ARA — Agent Ready Armor
Ready Armor Suite · Battle Ready Armor (BRA) · Agent Ready Armor (ARA)
Follows the same Control in Depth philosophy.
Containment for what agents do. Provenance for what they produce.
A runtime substrate for AI agents. ARA sits between an agent and the world it operates in. It governs what the agent is permitted to do, narrows that surface for each task, and makes the agent's work auditable end to end. Operators stay in control without standing over the agent's shoulder.
Built for the demands of professional offensive security work — where the consequences of an unconstrained or unverifiable agent are immediate and external — and applicable, by design, to any agentic deployment that needs the same guarantees.
The two axes
Agents fail in two distinct ways. ARA defends each on its own track — neither is bolted on to a model, a prompt, or a wrapper script.

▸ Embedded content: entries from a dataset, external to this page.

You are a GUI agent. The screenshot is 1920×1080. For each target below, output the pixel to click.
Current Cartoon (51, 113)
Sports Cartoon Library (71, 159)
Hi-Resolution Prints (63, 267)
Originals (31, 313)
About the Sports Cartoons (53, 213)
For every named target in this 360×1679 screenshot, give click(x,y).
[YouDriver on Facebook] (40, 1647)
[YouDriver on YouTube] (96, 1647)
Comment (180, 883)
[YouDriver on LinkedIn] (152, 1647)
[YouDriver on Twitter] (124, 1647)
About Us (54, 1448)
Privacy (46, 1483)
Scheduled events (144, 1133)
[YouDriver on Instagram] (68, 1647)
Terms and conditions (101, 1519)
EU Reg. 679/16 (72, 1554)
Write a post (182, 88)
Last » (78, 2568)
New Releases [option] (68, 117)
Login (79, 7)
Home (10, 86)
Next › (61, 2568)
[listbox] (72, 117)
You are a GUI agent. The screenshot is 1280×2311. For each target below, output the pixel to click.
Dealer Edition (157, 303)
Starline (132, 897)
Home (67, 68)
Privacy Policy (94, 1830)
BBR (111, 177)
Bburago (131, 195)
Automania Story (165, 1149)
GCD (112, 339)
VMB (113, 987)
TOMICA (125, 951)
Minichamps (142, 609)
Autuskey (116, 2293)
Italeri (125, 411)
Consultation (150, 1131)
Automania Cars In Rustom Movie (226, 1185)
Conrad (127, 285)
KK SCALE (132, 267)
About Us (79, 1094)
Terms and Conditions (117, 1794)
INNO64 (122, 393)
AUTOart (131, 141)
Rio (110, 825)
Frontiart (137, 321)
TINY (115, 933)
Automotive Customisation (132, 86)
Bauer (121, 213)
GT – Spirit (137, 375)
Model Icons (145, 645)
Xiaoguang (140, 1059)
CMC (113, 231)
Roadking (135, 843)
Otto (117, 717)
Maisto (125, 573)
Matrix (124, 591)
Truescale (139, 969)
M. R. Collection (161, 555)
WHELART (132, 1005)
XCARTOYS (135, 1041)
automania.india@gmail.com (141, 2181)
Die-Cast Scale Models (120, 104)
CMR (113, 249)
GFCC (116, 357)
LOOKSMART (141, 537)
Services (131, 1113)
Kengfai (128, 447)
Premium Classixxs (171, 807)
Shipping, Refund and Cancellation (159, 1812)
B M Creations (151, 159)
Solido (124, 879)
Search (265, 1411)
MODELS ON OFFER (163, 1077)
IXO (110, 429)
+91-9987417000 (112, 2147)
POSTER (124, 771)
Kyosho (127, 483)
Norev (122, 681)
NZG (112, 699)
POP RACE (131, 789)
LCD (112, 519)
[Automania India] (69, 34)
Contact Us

| What the agent does | What the agent claims | |
|---|---|---|
| The risk | Unauthorized action against systems, data, identity, or third parties | Output that looks correct but isn't grounded in real evidence |
| The control | Containment of capability | Provenance for every claim |
| The promise | The agent only does what policy allows | Every claim ties back to verifiable source |
The three-tier model
Most policy systems for agents conflate three different things: identity, engagement context, and the procedure being executed. ARA keeps them separate and composes them.
Armor
Who the agent is.
The operator's posture. What the agent will never do, regardless of task. Persists across every engagement.
Trim
Where, when, against whom.
The engagement overlay. Generated from intake metadata, applied live, expires with the engagement.
Weapon
What this run is doing.
The procedure. Forged once from source materials, sealed, replayable. Citations end-to-end — no fabrication, by construction.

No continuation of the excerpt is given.